I’m trying a test now with a single, small texture and running into a similar problem with performance. I wonder if the texture format matches the screen. Maybe that has an impact.

rmg.nik · October 27, 2020, 8:36am

Can you provide more information about the OS and the renderer used? Since the Opengl implementation is very old using immediate mode… For Linux I prefer to use EGL and Opengl es2 render.

hyphex · October 27, 2020, 9:41am

I’m using Armbian (Debian) Linux with LXQT desktop environment. For renderers, I have OpenGL, OpenGLES2 and software. I didn’t select one of them explicitly but it probably defaults to OpenGL.

rmg.nik · October 27, 2020, 10:02am

Try to set

SDL_SetHint(SDL_HINT_RENDER_DRIVER, "opengles2");
SDL_SetHint(SDL_HINT_RENDER_BATCHING, "1");

and compare performance.

To ensure which renderer is created add following code

    SDL_RendererInfo renderer_info;
    if (SDL_GetRendererInfo(renderer, &renderer_info) < 0)
    {
        printf("Could not get renderer info [ %s ]", SDL_GetError());
    }
    else
    {
        printf("renderer inf name = %s max_width = %d max_height = %d flags = %u",
            renderer_info.name, renderer_info.max_texture_width, renderer_info.max_texture_height, renderer_info.flags);
    }

hyphex · October 27, 2020, 10:39am

Thanks.

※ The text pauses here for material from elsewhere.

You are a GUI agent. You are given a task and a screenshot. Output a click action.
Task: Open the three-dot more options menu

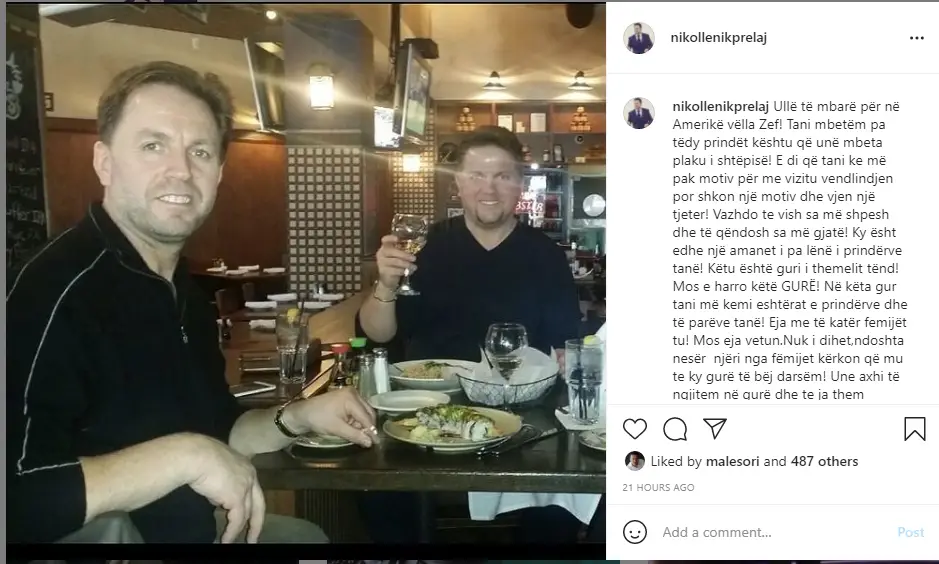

I confirmed it is using OpenGLES2 with the flags I enabled (SDL_RENDERER_ACCELERATED | SDL_RENDERER_PRESENTVSYNC | SDL_RENDERER_TARGETTEXTURE).

However, I’m not sure that SDL_HINT_RENDER_BATCHING is having an effect. Is there actually batching in SDL2?

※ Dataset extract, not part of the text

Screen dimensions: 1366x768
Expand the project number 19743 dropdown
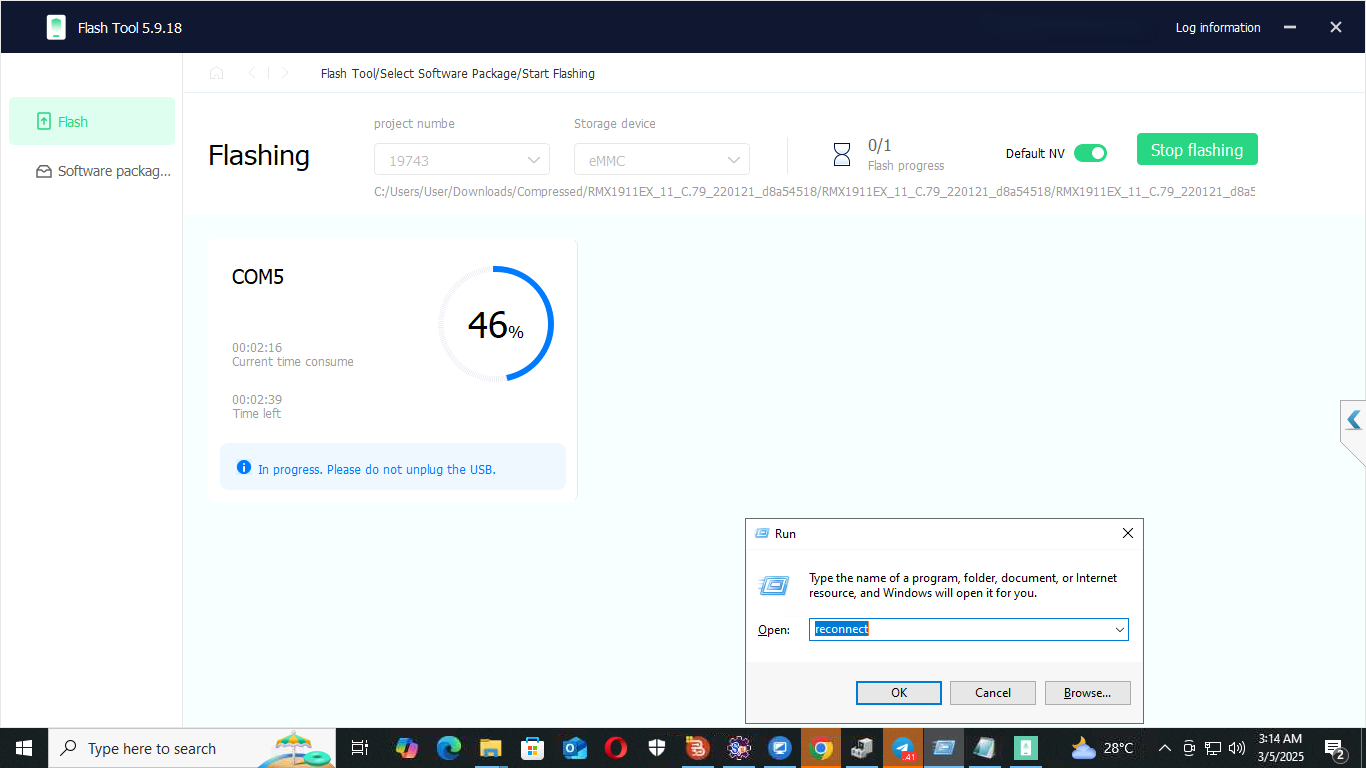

rmg.nik · October 27, 2020, 10:49am

SDL supports automatic batching for same texture since version 2.0.9, provided that no other methods from the list below are called between SDL_RenderCopy calls

SDL_SetTextureAlphaMod 
SDL_SetTextureBlendMode
SDL_SetTextureColorMod
SDL_RenderSetClipRect
SDL_RenderCopyEx

But it’s not always the case. If the methods were called, but nothing changed, then autopackaging may work. And it also depends on the render backend.

hyphex · October 29, 2020, 4:00am

Hi @rmg.nik and thanks for the reply.

I don’t think I’m using any of those calls. I wrote a simple test program that loops a bunch of SDL_RenderCopy calls. Is SDL_RenderCopyEx unable to batch (if I only use that call)?

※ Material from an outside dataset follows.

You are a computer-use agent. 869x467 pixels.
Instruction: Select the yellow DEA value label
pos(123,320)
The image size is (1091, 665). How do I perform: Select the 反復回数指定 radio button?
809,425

I think that the render backend should support batch.

immortalx · October 29, 2020, 4:33am

I don’t know if it should make any difference, but try not rendering directly to the default target. Instead define a texture with the same dimensions as the screen and RenderCopy everything there. Then at the end of the frame RenderCopy this texture to the default target.
Take that with a grain of salt though, as it could probably make the performance worse.

hyphex · October 29, 2020, 8:46am

@immortalx

I tried that and I don’t think I see any performance difference. That was actually my original approach. I render lots of small textures to a large one and then render that to the screen.

I did some benchmarking on another SBC with similar specs and results. From what I can tell, the GPU starts to slow down at the expected point - in this case, Mpix/s > 450 - but I’m still having trouble with the CPU overhead for lots of calls.

immortalx · October 29, 2020, 9:24am

Well then I guess you either hit the SBC’s performance limits, or the abstraction that the SDL renderer provides is affecting performance. Even without knowing the internals of SDL, I doubt it’s the second as it is known to be “thin”. I’m not an OpenGL “user” but many people ditch the SDL renderer and do everything with raw OpenGL calls. Maybe you could squeeze some more juice this way.
I don’t own an SBC, but maybe you could set-up a minimal skeleton app so that people that own one can test and provide feedback. IMO this could be the best way to determine whether you actually hit the limits or there’s some piece of code at fault.

hyphex · October 29, 2020, 10:19am

@immortalx

Yes, I’m intentionally trying with some very limited SBCs. I don’t expect them to be very powerful.

However, I tried with the “SDL_gpu” library and there was a significant improvement. I was able to render 7x the number of objects with similar CPU usage. Maybe SDL is not properly batching the draws. The issue might be limited to this platform but it was interesting to see.

slouken · November 2, 2020, 11:37pm

Can you post a link to your test? Ryan and I can look and see if there’s some CPU slowdown in that pattern.